Dec 05,2016 – JORDAN TIMES – James J. Zogby
This week, without debate or an actual vote, the US Senate stealthily passed a disturbing and dangerous piece of legislation introduced by senators Tim Scott (R-SC) and Bob Casey (D-PA).
Called “The Anti-Semitism Awareness Act of 2016” (AAA), the Scott-Casey bill requires the Department of Education (DOE) to apply the Department of State’s (DOS) definition of anti-Semitism in evaluating complaints of discrimination on US campuses.
The DOS definition of and guidelines on anti-Semitism were designed to help US officials monitor anti-Semitism abroad.
They were not intended to be applied to police speech on college campuses in the US.
In developing its definition and guidance, DOS adopted language used by the European Union Monitoring Centre on Racism and Xenophobia (EUMC): “Anti-Semitism is a certain perception of Jews, which may be expressed as hatred towards Jews. Rhetorical and physical manifestations of anti-Semitism are directed towards Jewish or non-Jewish individuals and/or their property, towards Jewish community institutions and religious institutions.”
This description of anti-Semitism is both correct and instructive, as are several examples of contemporary anti-Semitism mentioned in the DOS guidance, including, “accusing Jews, as a people, of being responsible for real or imagined wrongdoing committed by a single Jewish person or group, the state of Israel, or even for acts committed by non-Jews”; or “making mendacious, dehumanising, demonising, or stereotypical allegations about Jews — or the power of Jews — as a collective”.
These and other examples cited in the guidance are objectively anti-Semitic and patently wrong.
Where the DOS guidance goes “off the rails” is when it tries to expand the definition to include “anti-Semitism relative to Israel”, citing, as examples, speeches that demonise or delegitimisee Israel or that apply a double standard to Israel.
The example given for applying a “double standard for Israel” is “requiring… behaviour [of Israel] not expected or demanded of any other democratic nation”.
With this expansion of the definition of anti-Semitism, the guidance becomes both subjective and open to dangerous abuse by those who would use it to silence criticism of Israel.
This language is so vague and open to interpretation that when the University of California Board of Regents was being pressed to apply the DOS guidance to California campuses, the lead author of the EUMC definition of anti-Semitism objected, pointing out the dangers this would present to free speech, saying that “enshrining such a definition on a college campus is an ill-advised idea that will make matters worse, and not only for Jewish students; it would also damage the university as a whole”.
In short remarks introducing their bill, the two senators presented it as an effort to protect Jewish students from anti-Semitic harassment.
They told stories of pro-Israel Jewish students living in fear on their campuses.

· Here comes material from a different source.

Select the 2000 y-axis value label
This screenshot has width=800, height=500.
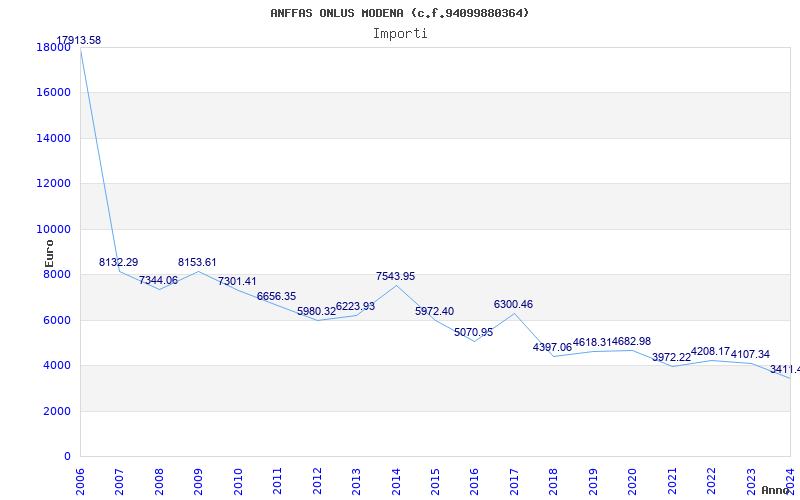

Interestingly, however, when the DOE’s civil rights unit investigated reports of widespread anti-Semitism creating a hostile environment on specific campuses, the DOE teams found the charges largely baseless.
If the bill is dangerous and even unnecessary, then why did Scott and Casey do it?
And why did they rush to pass it without debate or discussion?
Reading the “fact sheet” Scott and Casey attached to their legislation reveals the AAA’s sinister political intent, which is to silence campus student movements and activities that are critical of Israel, in particular the Boycott, Divestment, and Sanction movement (BDS).